Start of Information given

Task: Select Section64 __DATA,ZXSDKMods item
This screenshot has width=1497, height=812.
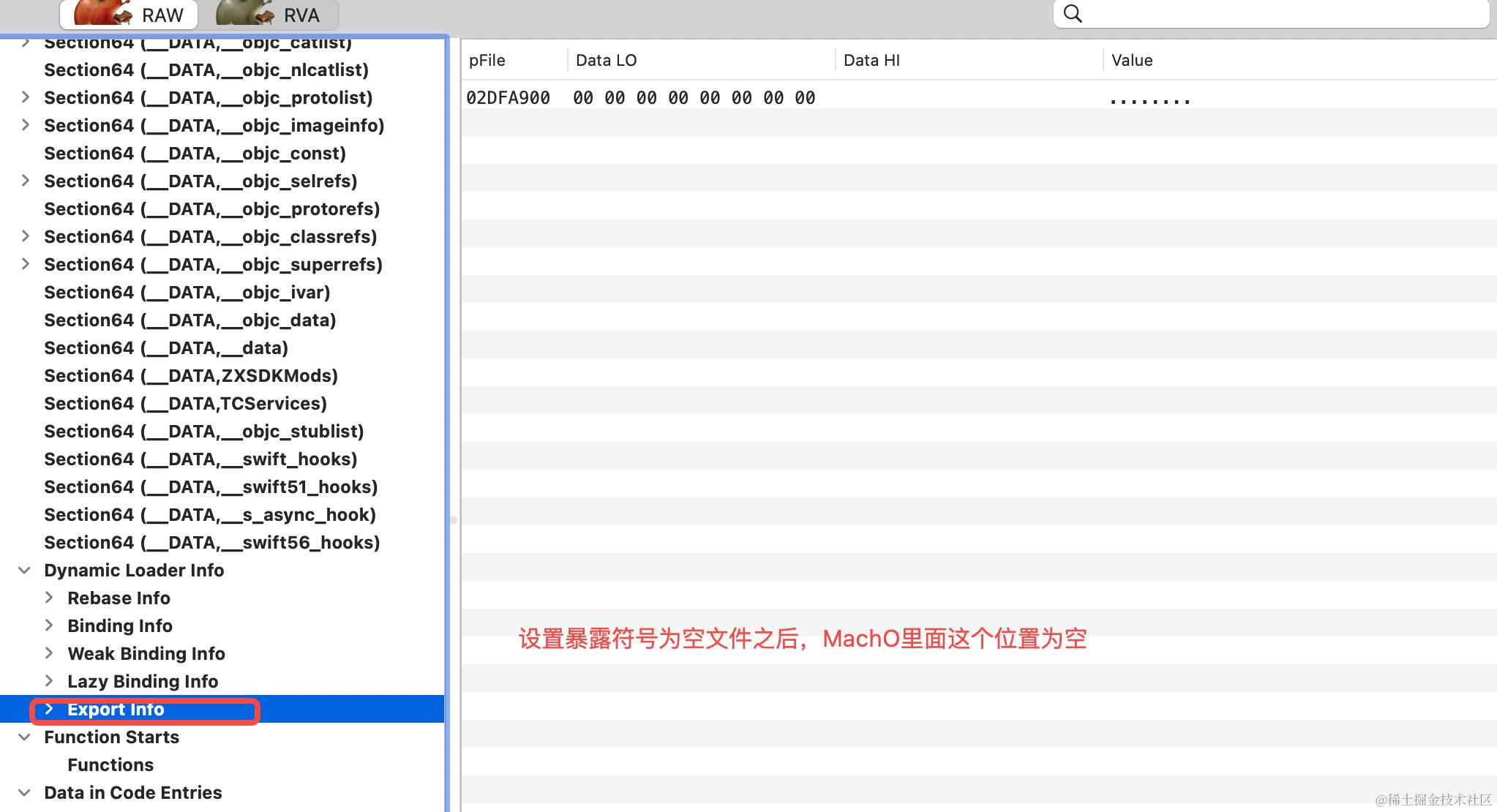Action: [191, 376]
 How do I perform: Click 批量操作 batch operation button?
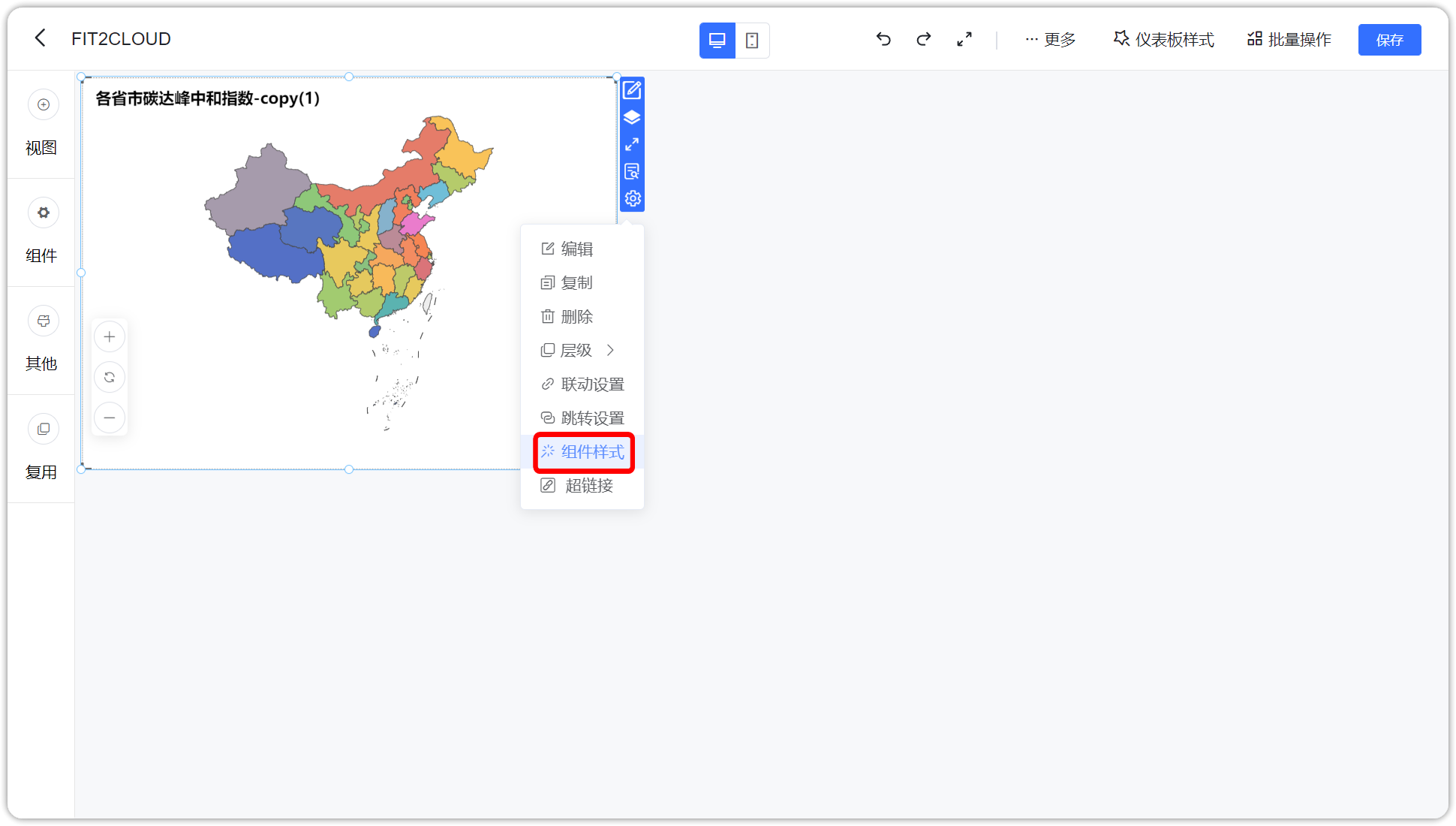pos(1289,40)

End of Information given

Instructions for the task »
When you reach the line with "This screenshot has width=1497, height=812." in the entries above, start copying, and go on word for word to the last line; skip any picture.

Solution to the exercise »
This screenshot has width=1497, height=812.
Action: [191, 376]
 How do I perform: Click 批量操作 batch operation button?
pos(1289,40)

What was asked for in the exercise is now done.